Why this is important is that I believe that God is going to create a copy of me so that no one will notice that I'm gone.


I'm glad to hear that you have a psychiatrist. I saw and heard some things that were kind of like miraculous signs too. Because of that I kept believing the voices even though like everything else they were telling me were just lies. I'm sorry to hear that you still hear voices even while taking meds. I just wonder why if you believe you are dealing with the devil that you think the devil is telling you the truth? The devil is the father of lies.

John 8:44

You are of your father the devil, and your will is to do your father’s desires. He was a murderer from the beginning, and does not stand in the truth, because there is no truth in him. When he lies, he speaks out of his own character, for he is a liar and the father of lies.

Just because you thought you saw miraculous signs, does not mean you should be believe the messages.

2 Thessalonians 2:9

The coming of the lawless one is by the activity of Satan with all power and false signs and wonders,

Matthew 24:24

For false christs and false prophets will arise and perform great signs and wonders, so as to lead astray, if possible, even the elect.

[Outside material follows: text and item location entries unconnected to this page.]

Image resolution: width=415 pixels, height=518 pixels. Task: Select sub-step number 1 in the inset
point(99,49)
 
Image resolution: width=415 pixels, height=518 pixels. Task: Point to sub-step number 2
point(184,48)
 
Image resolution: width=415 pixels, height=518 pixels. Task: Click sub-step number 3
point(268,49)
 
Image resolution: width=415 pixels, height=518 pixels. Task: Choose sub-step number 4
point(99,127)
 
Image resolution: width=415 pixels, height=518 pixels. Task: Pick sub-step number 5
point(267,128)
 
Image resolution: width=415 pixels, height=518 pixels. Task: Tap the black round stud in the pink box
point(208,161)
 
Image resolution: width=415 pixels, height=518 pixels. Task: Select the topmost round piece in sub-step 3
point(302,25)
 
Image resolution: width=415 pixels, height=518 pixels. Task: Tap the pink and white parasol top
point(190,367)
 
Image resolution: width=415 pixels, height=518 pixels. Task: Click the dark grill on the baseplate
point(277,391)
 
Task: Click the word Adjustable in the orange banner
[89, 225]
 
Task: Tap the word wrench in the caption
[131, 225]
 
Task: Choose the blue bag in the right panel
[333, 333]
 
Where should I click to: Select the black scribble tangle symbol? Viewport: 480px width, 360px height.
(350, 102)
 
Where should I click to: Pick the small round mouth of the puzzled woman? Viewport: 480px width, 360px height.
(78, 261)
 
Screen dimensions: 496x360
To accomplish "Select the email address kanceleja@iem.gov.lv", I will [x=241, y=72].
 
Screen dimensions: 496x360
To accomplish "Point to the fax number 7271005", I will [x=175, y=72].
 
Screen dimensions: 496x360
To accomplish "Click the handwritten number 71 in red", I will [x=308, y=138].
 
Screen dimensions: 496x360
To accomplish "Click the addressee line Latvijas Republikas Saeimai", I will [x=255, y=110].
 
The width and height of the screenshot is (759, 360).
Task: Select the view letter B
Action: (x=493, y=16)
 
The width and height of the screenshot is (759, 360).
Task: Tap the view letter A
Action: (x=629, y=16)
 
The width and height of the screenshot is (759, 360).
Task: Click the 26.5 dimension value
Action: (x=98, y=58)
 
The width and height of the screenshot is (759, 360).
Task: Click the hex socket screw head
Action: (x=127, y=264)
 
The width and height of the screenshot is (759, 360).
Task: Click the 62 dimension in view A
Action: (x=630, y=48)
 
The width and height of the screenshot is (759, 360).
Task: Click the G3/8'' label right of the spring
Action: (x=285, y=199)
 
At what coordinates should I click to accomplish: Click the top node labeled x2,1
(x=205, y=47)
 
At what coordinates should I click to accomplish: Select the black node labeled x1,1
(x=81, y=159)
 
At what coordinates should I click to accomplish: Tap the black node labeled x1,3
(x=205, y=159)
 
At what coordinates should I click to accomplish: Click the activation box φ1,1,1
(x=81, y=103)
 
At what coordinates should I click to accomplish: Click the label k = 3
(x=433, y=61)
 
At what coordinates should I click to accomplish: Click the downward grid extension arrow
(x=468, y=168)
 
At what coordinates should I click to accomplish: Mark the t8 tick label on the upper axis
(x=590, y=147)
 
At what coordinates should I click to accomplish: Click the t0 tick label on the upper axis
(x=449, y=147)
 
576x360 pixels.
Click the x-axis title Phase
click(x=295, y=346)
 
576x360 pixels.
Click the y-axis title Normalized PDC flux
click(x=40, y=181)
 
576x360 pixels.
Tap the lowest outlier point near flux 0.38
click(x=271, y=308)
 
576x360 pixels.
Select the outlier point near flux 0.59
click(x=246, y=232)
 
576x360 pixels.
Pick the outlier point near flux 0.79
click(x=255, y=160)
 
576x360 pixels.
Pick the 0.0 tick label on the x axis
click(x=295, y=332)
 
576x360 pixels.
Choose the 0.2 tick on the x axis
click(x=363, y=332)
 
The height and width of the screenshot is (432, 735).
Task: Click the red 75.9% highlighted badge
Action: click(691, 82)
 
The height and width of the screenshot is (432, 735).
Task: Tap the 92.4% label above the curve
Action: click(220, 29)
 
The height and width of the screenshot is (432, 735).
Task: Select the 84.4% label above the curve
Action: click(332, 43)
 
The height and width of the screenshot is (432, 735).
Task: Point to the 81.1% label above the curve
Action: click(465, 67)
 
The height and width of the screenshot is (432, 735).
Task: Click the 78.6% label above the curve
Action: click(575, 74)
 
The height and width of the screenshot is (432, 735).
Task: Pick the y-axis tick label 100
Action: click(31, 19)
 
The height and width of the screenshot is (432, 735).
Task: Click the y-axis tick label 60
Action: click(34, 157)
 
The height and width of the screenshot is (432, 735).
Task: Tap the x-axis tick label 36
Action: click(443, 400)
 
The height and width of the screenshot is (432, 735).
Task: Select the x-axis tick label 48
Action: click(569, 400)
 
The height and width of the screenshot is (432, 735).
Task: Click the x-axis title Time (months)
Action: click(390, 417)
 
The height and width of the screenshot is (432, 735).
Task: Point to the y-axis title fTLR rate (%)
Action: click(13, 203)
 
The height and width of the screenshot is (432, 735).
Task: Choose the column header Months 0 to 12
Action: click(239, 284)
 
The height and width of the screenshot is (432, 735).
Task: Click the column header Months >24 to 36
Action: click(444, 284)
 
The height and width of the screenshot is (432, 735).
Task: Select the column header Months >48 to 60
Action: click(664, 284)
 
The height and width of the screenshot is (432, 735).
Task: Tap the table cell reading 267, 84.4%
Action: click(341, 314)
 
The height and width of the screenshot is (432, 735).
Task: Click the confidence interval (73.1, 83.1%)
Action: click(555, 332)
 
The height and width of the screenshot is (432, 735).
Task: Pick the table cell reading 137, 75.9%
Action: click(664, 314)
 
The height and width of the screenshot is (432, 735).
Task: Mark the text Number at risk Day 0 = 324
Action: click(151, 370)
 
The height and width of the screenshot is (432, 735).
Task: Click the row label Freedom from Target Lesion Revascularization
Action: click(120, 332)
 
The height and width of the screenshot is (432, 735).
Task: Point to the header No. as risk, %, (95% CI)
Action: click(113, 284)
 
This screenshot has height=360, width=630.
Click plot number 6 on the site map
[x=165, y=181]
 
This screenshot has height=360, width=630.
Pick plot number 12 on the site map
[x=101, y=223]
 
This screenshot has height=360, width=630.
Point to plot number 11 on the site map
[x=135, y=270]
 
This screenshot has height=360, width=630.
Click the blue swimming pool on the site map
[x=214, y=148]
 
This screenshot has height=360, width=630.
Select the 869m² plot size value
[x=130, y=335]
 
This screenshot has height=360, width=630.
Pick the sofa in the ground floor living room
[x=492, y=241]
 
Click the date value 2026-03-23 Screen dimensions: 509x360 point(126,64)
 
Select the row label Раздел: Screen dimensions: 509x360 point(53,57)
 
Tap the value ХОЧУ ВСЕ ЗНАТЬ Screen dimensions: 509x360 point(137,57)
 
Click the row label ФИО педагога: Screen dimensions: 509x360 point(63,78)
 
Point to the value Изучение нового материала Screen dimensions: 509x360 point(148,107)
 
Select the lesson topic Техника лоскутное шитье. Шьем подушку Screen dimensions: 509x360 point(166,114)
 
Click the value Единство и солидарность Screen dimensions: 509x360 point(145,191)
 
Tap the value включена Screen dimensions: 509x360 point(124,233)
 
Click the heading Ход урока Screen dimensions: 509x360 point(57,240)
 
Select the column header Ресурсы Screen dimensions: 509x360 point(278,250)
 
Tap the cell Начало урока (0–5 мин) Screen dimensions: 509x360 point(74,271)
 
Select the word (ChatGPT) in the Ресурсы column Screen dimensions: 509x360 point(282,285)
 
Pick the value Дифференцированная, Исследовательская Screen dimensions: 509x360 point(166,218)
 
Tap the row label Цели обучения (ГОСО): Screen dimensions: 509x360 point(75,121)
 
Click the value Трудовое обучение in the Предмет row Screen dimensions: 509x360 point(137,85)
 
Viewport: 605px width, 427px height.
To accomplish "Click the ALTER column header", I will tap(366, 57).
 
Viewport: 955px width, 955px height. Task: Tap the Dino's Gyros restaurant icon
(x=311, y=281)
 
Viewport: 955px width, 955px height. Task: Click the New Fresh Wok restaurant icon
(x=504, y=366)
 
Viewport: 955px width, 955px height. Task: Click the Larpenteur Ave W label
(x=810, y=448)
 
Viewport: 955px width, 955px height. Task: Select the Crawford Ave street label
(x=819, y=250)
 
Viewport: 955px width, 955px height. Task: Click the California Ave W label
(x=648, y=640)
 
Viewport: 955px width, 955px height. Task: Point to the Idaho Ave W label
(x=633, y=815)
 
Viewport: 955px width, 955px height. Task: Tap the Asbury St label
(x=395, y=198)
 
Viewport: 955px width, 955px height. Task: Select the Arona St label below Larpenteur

Jesus performed miracles, but you'll notice that they were miracles that were also good works, like feeding people and healing people. I personally think at this point in my life that the voices I heard were demons, all of them. I don't believe that God ever spoke to me audibly while awake, although I do think that God spoke to me in a dream for sure at least once, although other times I'm not as certain about. I also don't believe that your dad is a clone. I think the voices are screwing with your head. I personally think that the one or two things that I witnessed by what I consider to be demons, although most believe them to be just my subconscious, that I thought were somewhat miraculous were shown to me for the purpose of convincing me to believe in the demons and it almost caused me to commit suicide because they were telling me to. I suggest you disregard the miraculous signs and realize that they are not necessarily things from God.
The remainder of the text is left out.